- **WORK INSTRUCTIONS**: Count how many rows below contain the string "link" and reply with the number alone.

** Begin INPUT FOR THIS TASK **

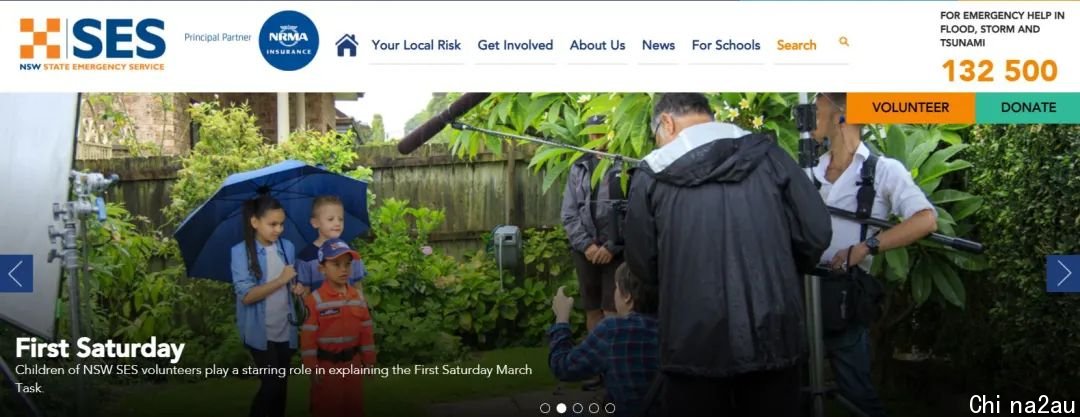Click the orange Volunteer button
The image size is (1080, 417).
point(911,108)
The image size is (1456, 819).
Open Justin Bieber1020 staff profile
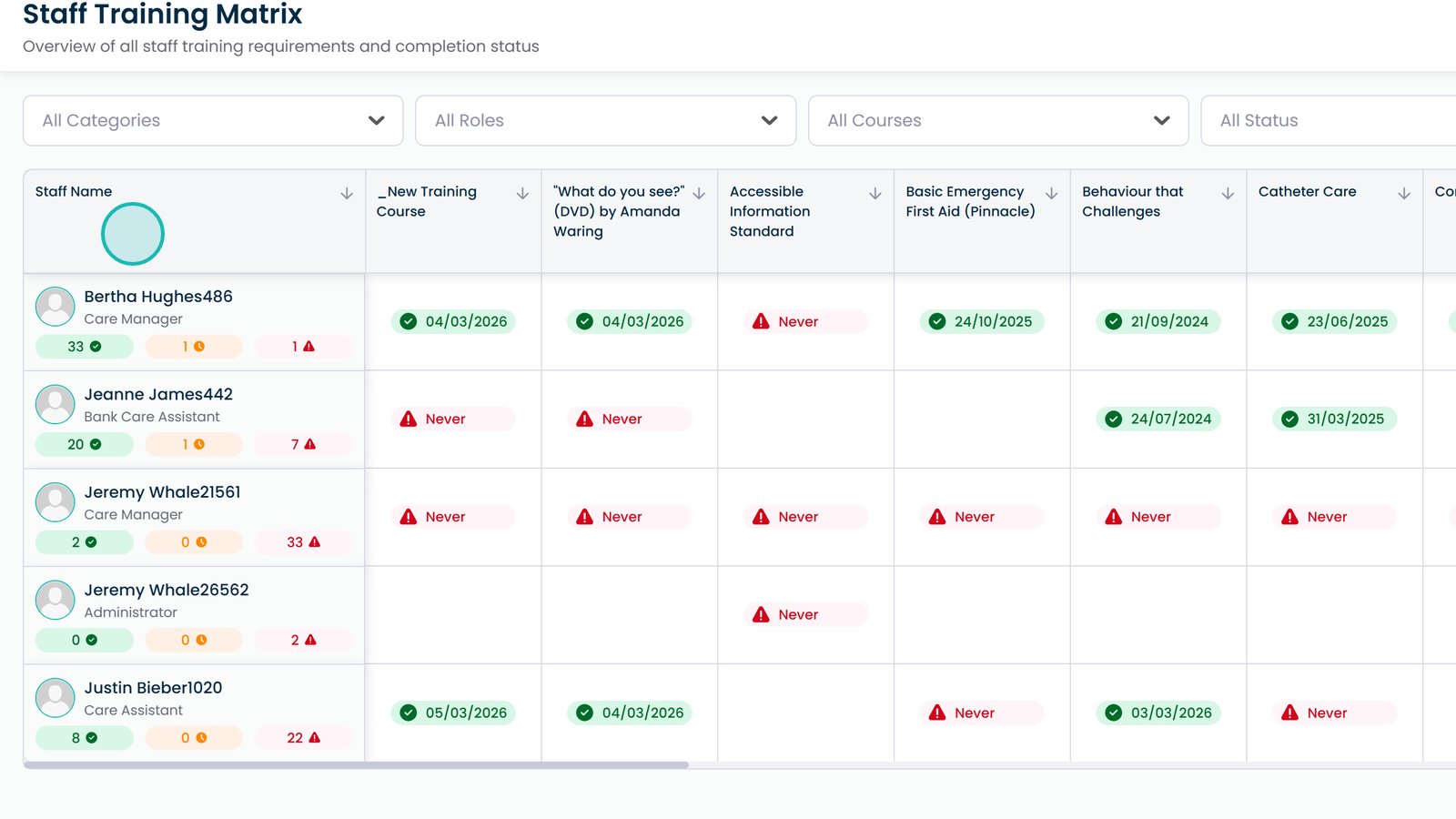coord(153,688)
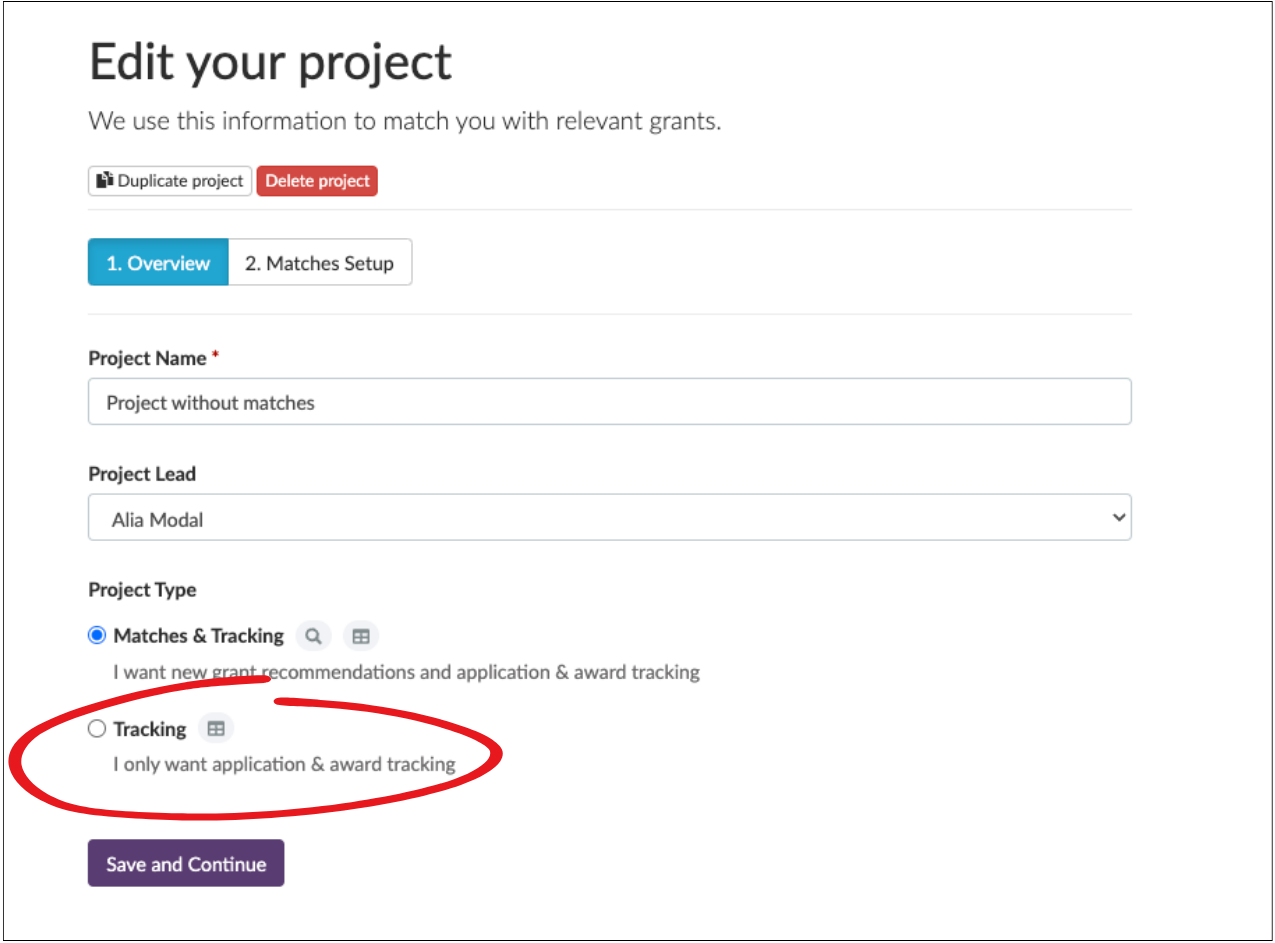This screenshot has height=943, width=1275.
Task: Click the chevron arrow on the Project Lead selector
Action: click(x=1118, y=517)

** End INPUT FOR THIS TASK **
** Begin INPUT FOR THIS TASK **

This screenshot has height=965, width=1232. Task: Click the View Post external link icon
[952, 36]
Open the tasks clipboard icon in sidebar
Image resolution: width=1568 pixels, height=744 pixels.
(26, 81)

** End INPUT FOR THIS TASK **
** Begin INPUT FOR THIS TASK **

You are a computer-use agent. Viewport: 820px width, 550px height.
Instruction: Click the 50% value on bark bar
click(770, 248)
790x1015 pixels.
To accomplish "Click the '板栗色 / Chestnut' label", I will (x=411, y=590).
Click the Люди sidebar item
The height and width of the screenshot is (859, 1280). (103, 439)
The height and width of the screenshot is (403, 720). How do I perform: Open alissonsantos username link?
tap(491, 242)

** End INPUT FOR THIS TASK **

- **RESULT**: 2